Le rispondo con un ragionamento di sistema. Negli anni il rapporto della nostra Società Scientifica con l’Agenzia del Farmaco è diventato stretto, utile, continuo. Ci siamo trovati a dialogare con i vertici dell’Aifa su progetti di vario tipo, tra cui quelli (ancora in corso) sulle carenze e indisponibilità dei farmaci; abbiamo poi strettamente collaborato nel periodo critico della gestione vaccinale del Covid.19, quando come Sifo abbiamo prodotto le Istruzioni operative in collaborazione con Sifap. Poi abbiamo firmato un protocollo di collaborazione che riguarda importanti aree di attività, dalle analisi delle politiche di acquisto e di distribuzione dei farmaci, alle gare di acquisto e alla revisione del Prontuario della continuità Ospedale-Territorio. Tutto questo ci fa dire una cosa: la relazione con l’Agenzia è stabile, anche in periodi in cui sono cambiate i vertici dell’agenzia. Siamo certi che la riforma saprà tener conto delle positività esistenti ed eventualmente migliorare la governance e le attività di Aifa, il tutto a favore della sua strategia e operatività. E noi saremo sempre pronti ad una collaborazione di cui il Ssn non può fare a meno.

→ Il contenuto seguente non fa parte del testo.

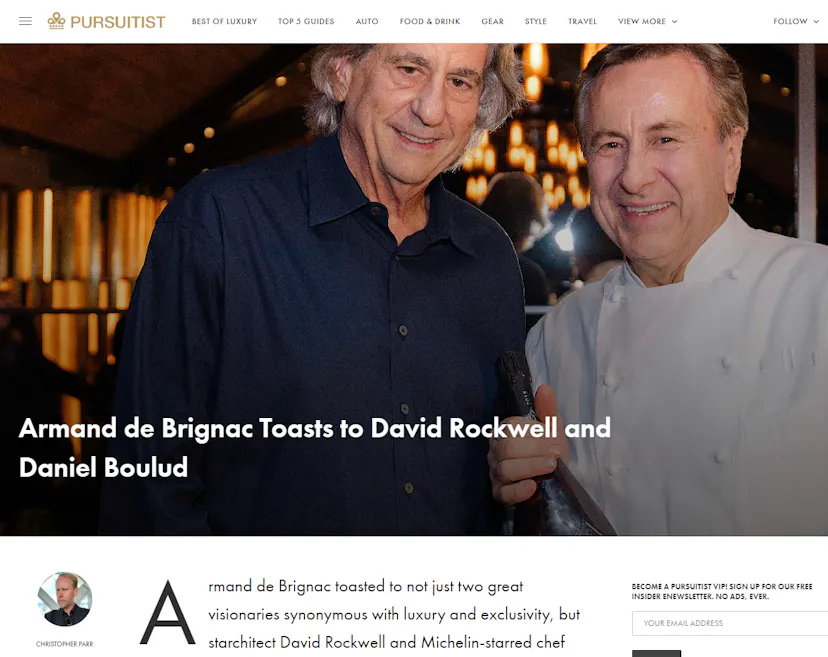The image size is (828, 657).
Task: Open Best of Luxury section
Action: tap(224, 21)
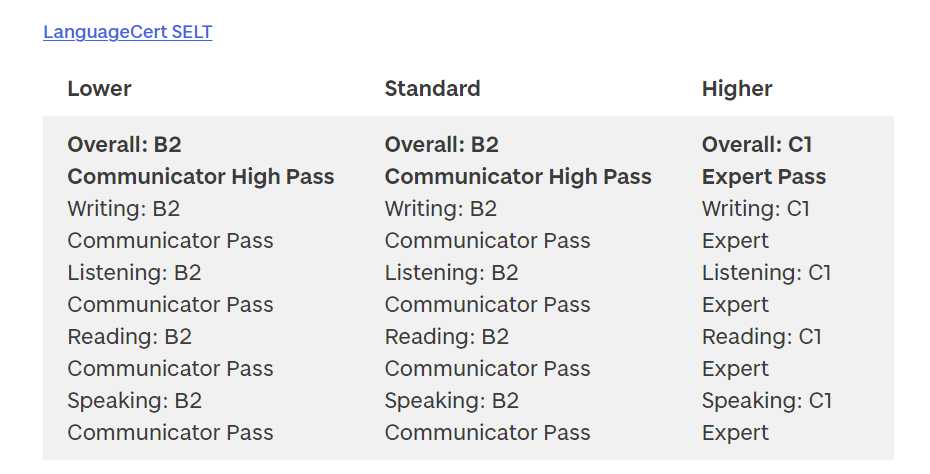
Task: Select 'Overall: B2' in the Lower column
Action: point(124,145)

Il prossimo ottobre tornerà l’appuntamento con il congresso Sihta. Tante le questioni da dibattere in un momento in cui tutti chiedono di programmare il futuro della Sanità che sia in linea con i prossimi bisogni del Paese. Quale il primo da mettere in agenda?
Stanno già arrivando terapie sempre più innovative e sempre più costose, che chiedono anche modelli organizzativi differenti. Ormai non possiamo più parlare di “farmaco e sua prescrivibilità”, bensì dell’inserimento di terapie avanzate all’interno di meccanismi di presa in carico sempre più complessi e personalizzati. Inoltre la necessità di integrare maggiormente la presa in carico sul territorio, seguendo l’impostazione del Dm77, ci obbliga a pensare in modo nuovo all’assistenza sanitaria e socio-sanitaria. In questo scenario il messaggio dei farmacisti ospedalieri al sistema sanitario, alla politica sanitaria, alle istituzioni ed a Sihta è molto semplice: non perdiamo tempo, è urgente disegnare un futuro della sanità italiana che tenga conto dei dati di cronicità, dell’invecchiamento della popolazione, dello sviluppo della ricerca, dell’importanza dell’assistenza di prossimità, dell’ingresso di terapie avanzate e del ruolo delle professioni in tutto questo. Procedere per compartimenti stagni sarebbe un errore imperdonabile.